[erlang-questions] Proposal to remove tuple dispatches from Erlang

Tony Rogvall tony@REDACTED
Fri Apr 14 14:33:31 CEST 2017


> On 14 apr 2017, at 14:12, José Valim <jose.valim@REDACTED> wrote:
> 
> Hi everyone,
> 
> I would like to propose to remove "tuple dispatches" from Erlang.
> 
> The tuple dispatch is the ability to invoke a function or call erlang:apply/3 on a tuple as first argument:
> 
> Eshell V9.0  (abort with ^G)
> 1> Var = dict:new().
> {dict,0,16,16,8,80,48,
>       {[],[],[],[],[],[],[],[],[],[],[],[],[],[],[],[]},
>       {{[],[],[],[],[],[],[],[],[],[],[],[],[],[],[],[]}}}
> 2> Var:size().
> 0
> 

I think it is calling erlang:apply/2, the above code is called like

> apply({Var,size}, []).
0

This is, interestingly enough, equivalent to

> erlang:apply(element(1,Var), size, [Var]).
0

But maybe that was what you meant?

I think this once was part of the parametrized module stuff, this is now gone.

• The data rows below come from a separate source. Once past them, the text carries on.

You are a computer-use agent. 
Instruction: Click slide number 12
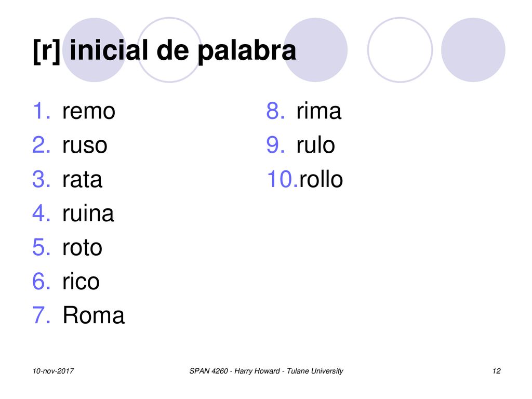[496, 371]
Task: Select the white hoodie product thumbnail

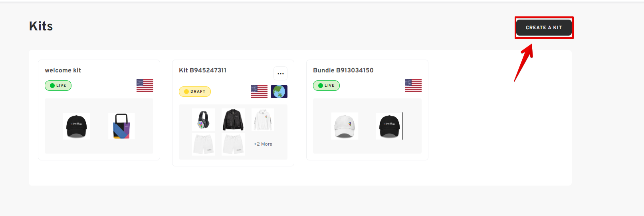Action: point(263,120)
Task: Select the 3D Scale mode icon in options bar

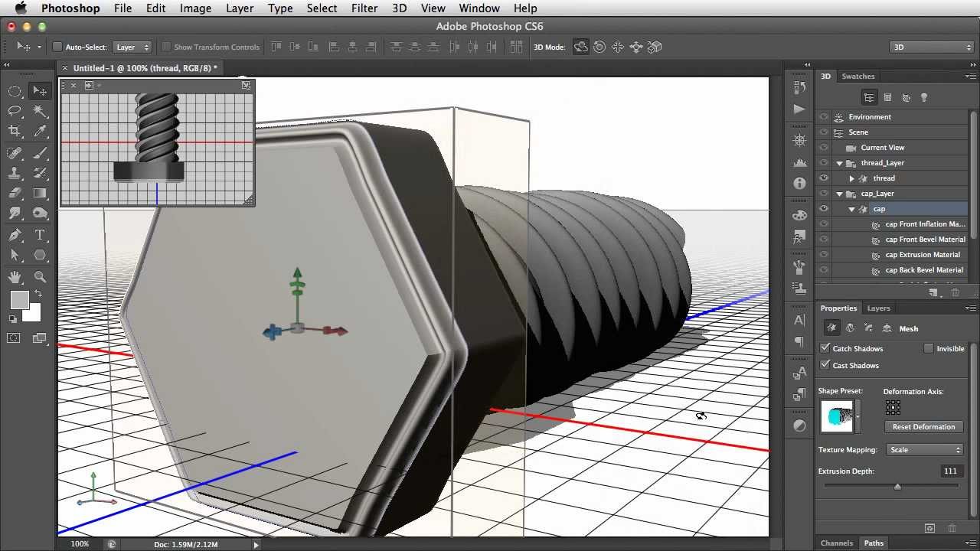Action: pos(655,47)
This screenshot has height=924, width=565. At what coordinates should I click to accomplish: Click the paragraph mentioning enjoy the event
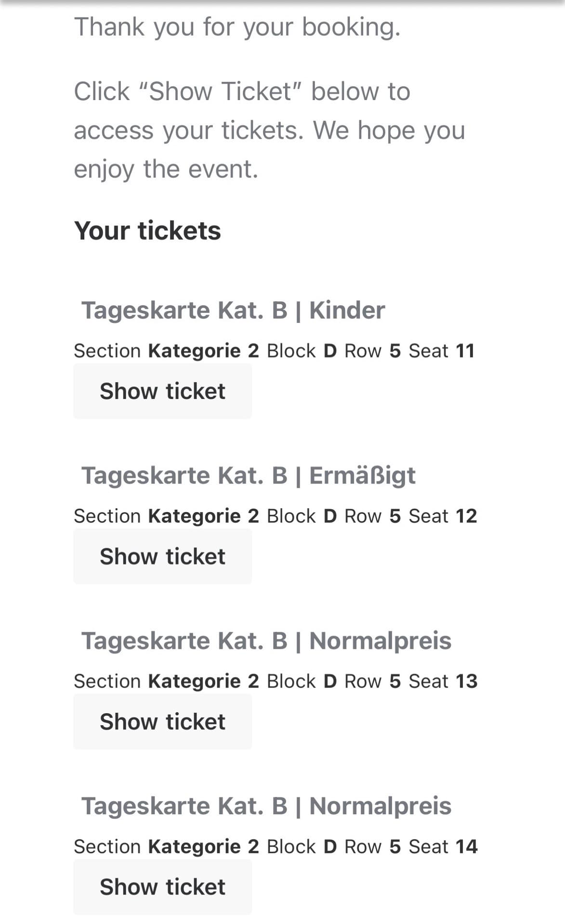click(x=269, y=130)
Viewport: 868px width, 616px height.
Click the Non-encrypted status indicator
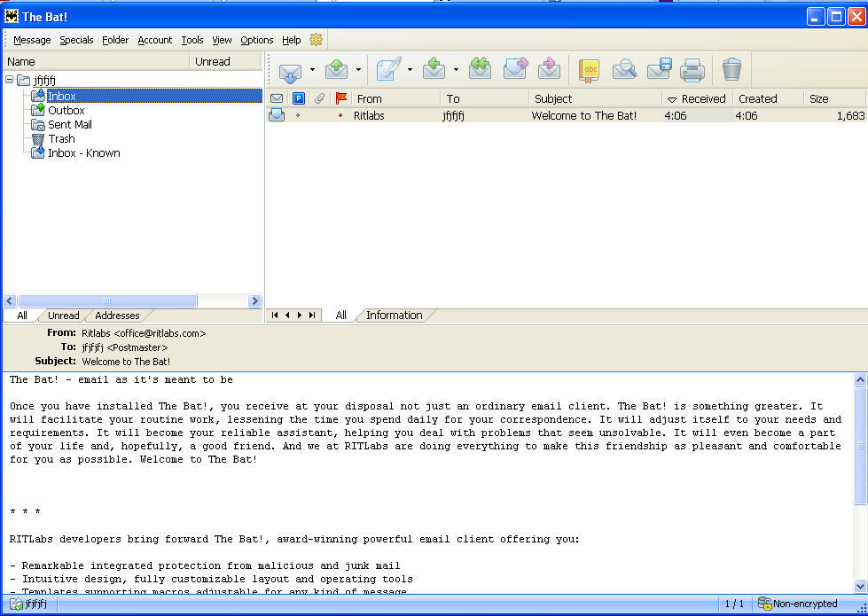coord(796,604)
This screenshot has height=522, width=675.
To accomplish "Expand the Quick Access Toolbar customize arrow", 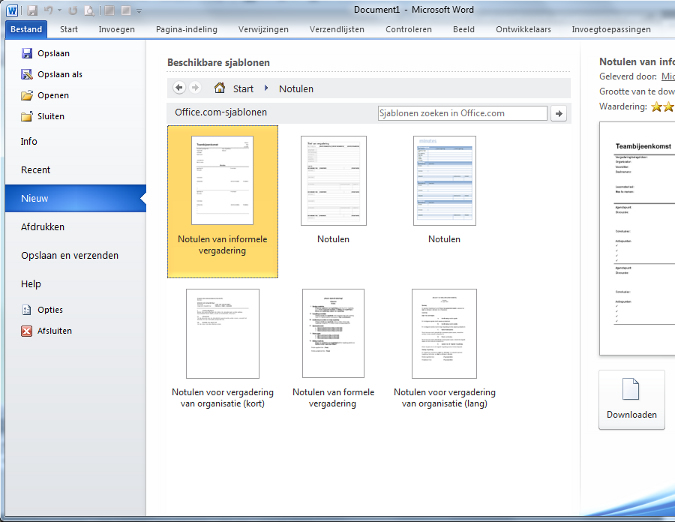I will pos(138,11).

Utterly confusing an strange.

/Tony

> This behaviour is considered by most in the community to be undesired and confusing, as it obfuscates the meaning of the code and adds indirection.
> 
> I have also heard this behaviour made it harder to add some optimizations to the VM. I would love if someone more knowledgeable on the area could confirm or deny this. If true, it is also a strong argument to remove such behaviour.
> 
> Another reason for removing it is that the behaviour can be implemented as needed by adding is_tuple/1 checks to the code or more programmatically by using a parse transforms (see note 1 at the bottom for a limitation though). Therefore those who need the behaviour can include it only when necessary and we don't impose it as a semantics to the whole language (and ecosystem).
> 
> I can think of two strategies for removing the behaviour:
> 
> 1. Clean-cut: the code responsible for tuple dispatching will be completely removed from the VM and a parse transform will be made available. The parse transform could be part of Erlang/OTP or a separate repository. This change is backwards incompatible at the BEAM level. Code that relies on tuple dispatch without the parse transform on OTP 19 will not work on OTP 20. However, the parse transform should work with any OTP version, so if the parse transform is used during compilation, the code is guaranteed to work on OTP 19 and earlier as well as on OTP 20 onwards.
> 
> 2. New byte codes: if we don't want to break backwards compatibility at the BEAM level, I believe our only option is to introduce new bytecodes and a new apply BIF. Usage of the old BIFs and bytecode could emit warnings while we phase them out. A compiler option or parse transform should still be made available if a developer relying on those features wants their code to run without warnings.
> 
> Please let me know if there are other options available,
> 
> I will be glad to send patches and implement the required parse-transforms if this is accepted by the OTP team.
> 
> 
> José Valim
> www.plataformatec.com.br
> Skype: jv.ptec
> Founder and Director of R&D
> 
> 
> Note 1. A parse-transform would be unable to make the following code work in the same way as today:
> 
> erlang:apply(erlang, apply, [dict:new(), size, []])
> 
> Although I would consider it highly unlikely to exist so it should not be a point of contention.